L’acculturation de masse est en train de réaliser de violentes performances dans l’inconscient collectif. Il serait, là encore, trop facile de parler de phénomène mondial, car justement notre caractère insulaire pourrait faciliter un protectionnisme conscient, à la place d’un déni de décisions orientées dans le sens du progrès. « Piti péyi pa vlé di
piti lespri. » Il s’agit là de Rêve, d’Espoir dont il est question, d’épanouissement, de développement Artistique. À l’Education Nationale, les enseignements artistiques sont de plus en plus fragilisés par un contexte administratif où l’objectif est « au mieux » – mais « au pire »-, la rentabilité, la gestion financière d’individus et non la construction
d’un peuple et l’instruction d’une jeunesse.
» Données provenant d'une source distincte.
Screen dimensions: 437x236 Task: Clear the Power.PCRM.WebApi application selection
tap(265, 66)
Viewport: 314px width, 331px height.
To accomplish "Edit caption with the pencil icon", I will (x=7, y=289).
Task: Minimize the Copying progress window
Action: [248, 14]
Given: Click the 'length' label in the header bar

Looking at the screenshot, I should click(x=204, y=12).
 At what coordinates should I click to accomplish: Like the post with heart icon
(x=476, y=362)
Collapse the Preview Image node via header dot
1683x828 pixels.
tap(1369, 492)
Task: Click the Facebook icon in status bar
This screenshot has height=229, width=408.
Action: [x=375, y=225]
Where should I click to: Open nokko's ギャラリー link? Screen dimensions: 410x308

Il conviendra à chacun d’avoir son avis : le mien est dit. En Guadeloupe, la promotion de disciplines artistiques à l’exemple des arts graphiques ou la musique ne pourra jamais se faire –malheureusement-, sans une structure extra scolaire complémentaire. Aucun chef d’établissement de collège ne
pourra décider de fournir une heure supplémentaire d’enseignement artistique quel que soit le nombre d’élèves demandeurs. Il ne recevra pas les ordres nécessaires. Cette heure pourra être définie au profit de n’importe quelle autre discipline dite majeure, car la politique des autorités est transparente à ce niveau, « les disciplines artistiques ne
constituent pas une priorité pour l’éducation, l’instruction ou la formation. » En conséquences, aucune orientation ne se fera vers des classes à spécialités artistiques compte tenu des préjugés entretenus pas les parents de ces élèves, sans une nouvelle dynamique de changement autour de l’Art, à l’issue du collège.
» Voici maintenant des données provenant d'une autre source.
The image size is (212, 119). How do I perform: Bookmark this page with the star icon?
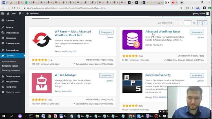point(181,8)
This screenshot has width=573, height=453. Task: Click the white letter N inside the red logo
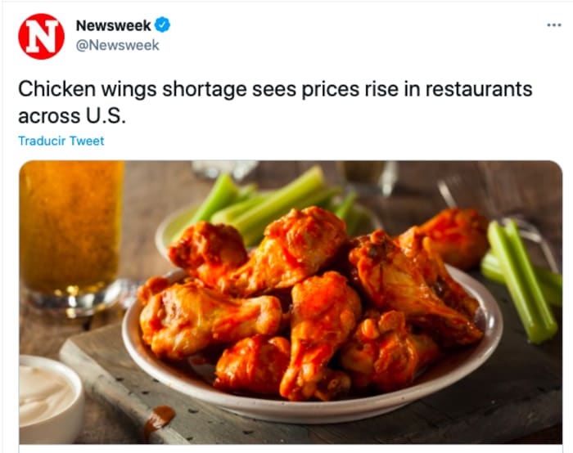tap(41, 36)
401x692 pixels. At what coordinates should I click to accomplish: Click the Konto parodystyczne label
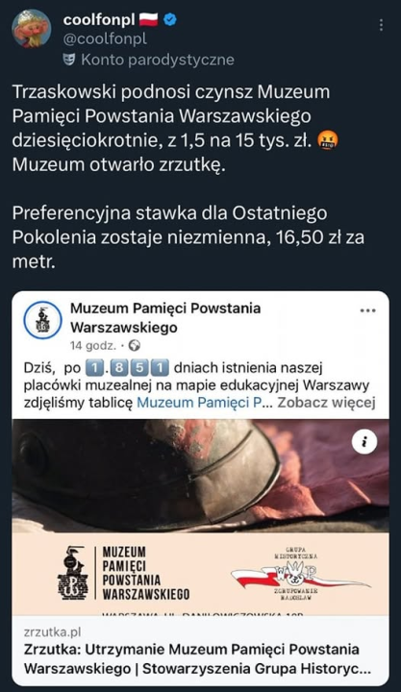coord(158,60)
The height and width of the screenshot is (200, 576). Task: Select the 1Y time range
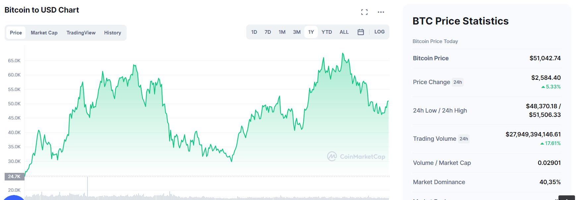(311, 32)
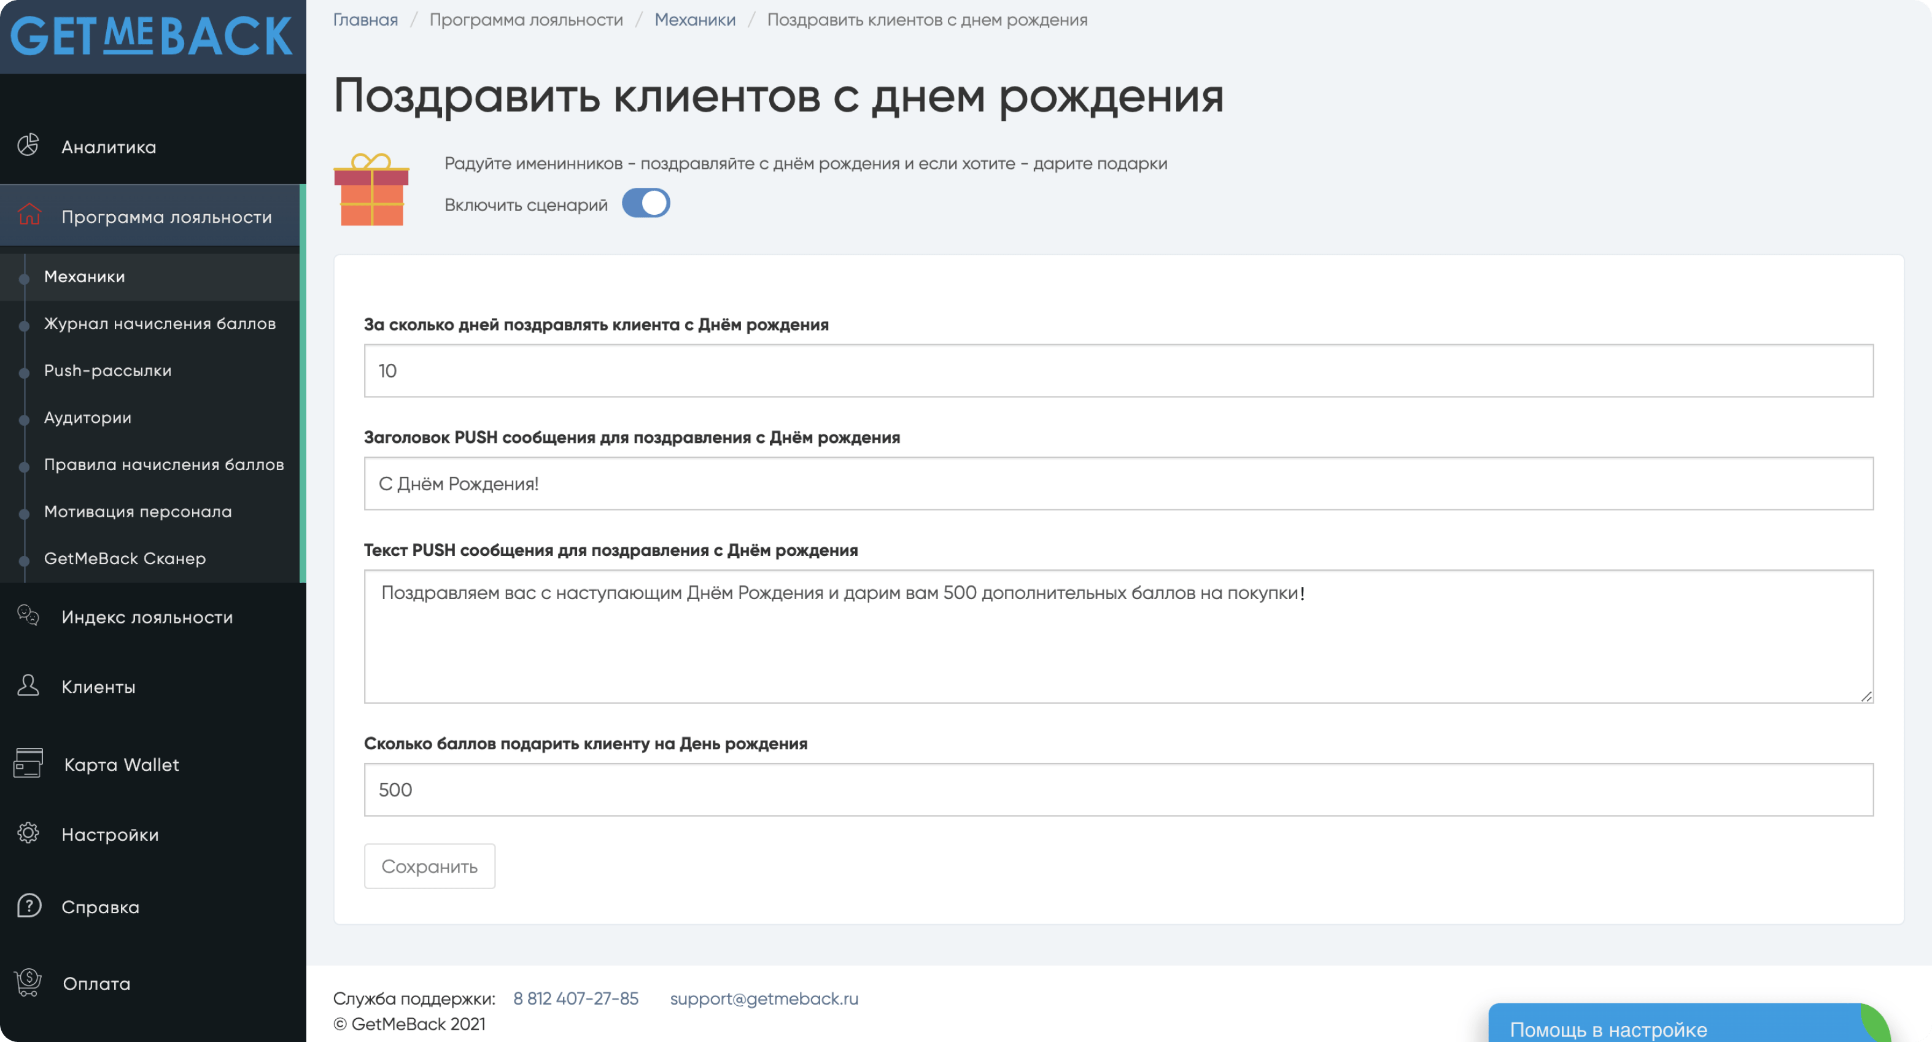This screenshot has width=1932, height=1042.
Task: Open the Справка question mark icon
Action: click(29, 906)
Les manœuvres de fermeture des classes « spécialisées » procèdent de la disparition des options artistiques au lycée, ce qui implique l’absence de jeunes artistes ou d’intellectuels guadeloupéens vers des études artistiques dans le supérieur. Les autorités Académiques peuvent
fournir les statistiques… Nous aurons ainsi, de moins en moins de Guy Tirolien, quasiment plus, d’ Emilien Antile, plus de Michel Rovelas et probablement plus de Felix Proto non plus. Nous n’aurons certainement pas de Miles Davis, de Fela Kuti, d’Emiliano Salvador, de Bob Marley non plus.
WOULO BRAVO
Le propre de l’espoir est qu’il s’auto nourri. La perspective « à la mode » est la médecine, le droit ou la gestion des affaires. Nous aurons de plus en plus de Hyacinthe Bastaraud, d’historiens, d’avocats, de bâtonniers et de professeurs en médecine… En espérant que mon ironie puisse atténuer mon inquiétude un bref instant… Le sport vit probablement les mêmes frustrations, mais il est vrai que c’est plaisant de se réaliser comme le père du futur Messi ou la mère de la prochaine « Venus ou Serena Williams ».
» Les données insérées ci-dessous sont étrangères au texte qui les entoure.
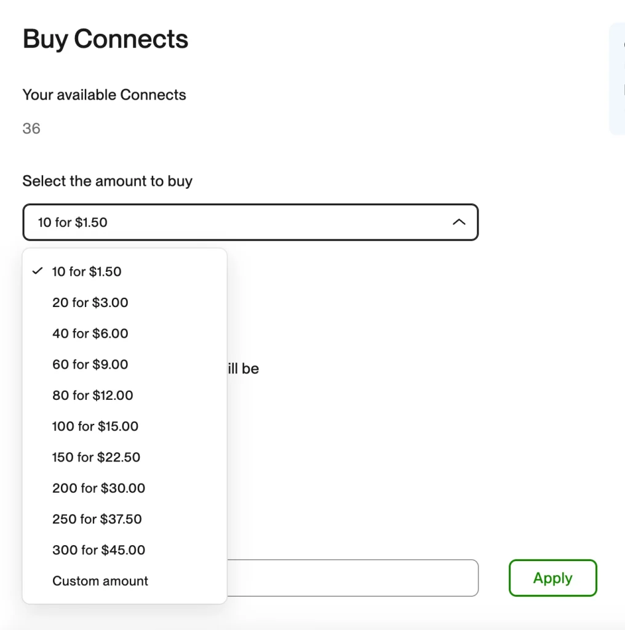The width and height of the screenshot is (625, 630).
Task: Select 100 for $15.00 option
Action: (x=95, y=426)
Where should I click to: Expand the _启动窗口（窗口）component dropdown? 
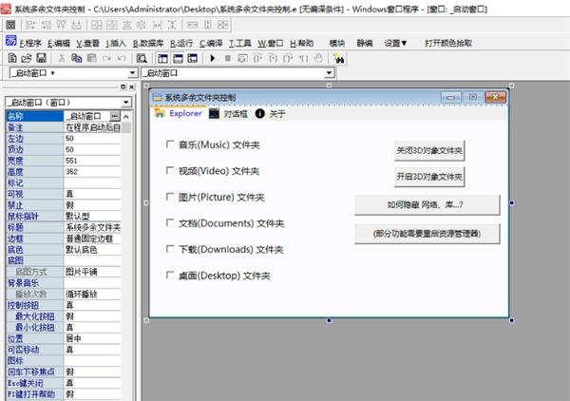tap(126, 103)
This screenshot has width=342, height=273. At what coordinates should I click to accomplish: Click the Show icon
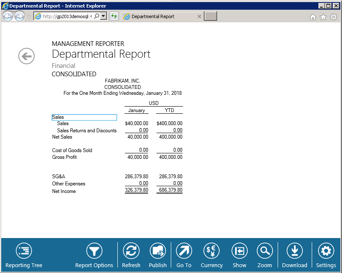pos(239,252)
Le fantasme pécuniaire aura raison de tout autre considération.
Pour ce qui est de l’Art : « Mizisyen sé vagabon, Awtis sé pa on métyé. Awtis ka mô
fen… » Les constats sont là, et les conséquences également.

– de moins en moins d’instruction et d’Éducation à l’art, -de moins en moins de respect et de promotion envers la musique savante.
– de plus en plus d’imposteurs tout arts confondus. -confusion des genres et des styles
(vedette, star ou Artiste ?) : le concept de festival est si galvaudé que l’appellation de «
fêtes » publiques serait bien plus honnête.
– Les médias entretiennent leur popularité avec notre chère ritournelle ( fow ba pèp la sa pèp la enmé… ) ce qui en rajoute aux impostures.
Le sport, la sensibilisation et l’éducation à l’Art sont les sésames de tout développement chez une jeunesse. Hélas rien n’est fait ici pour la promotion de l’élite et à défaut d’une jeunesse riche de cultures.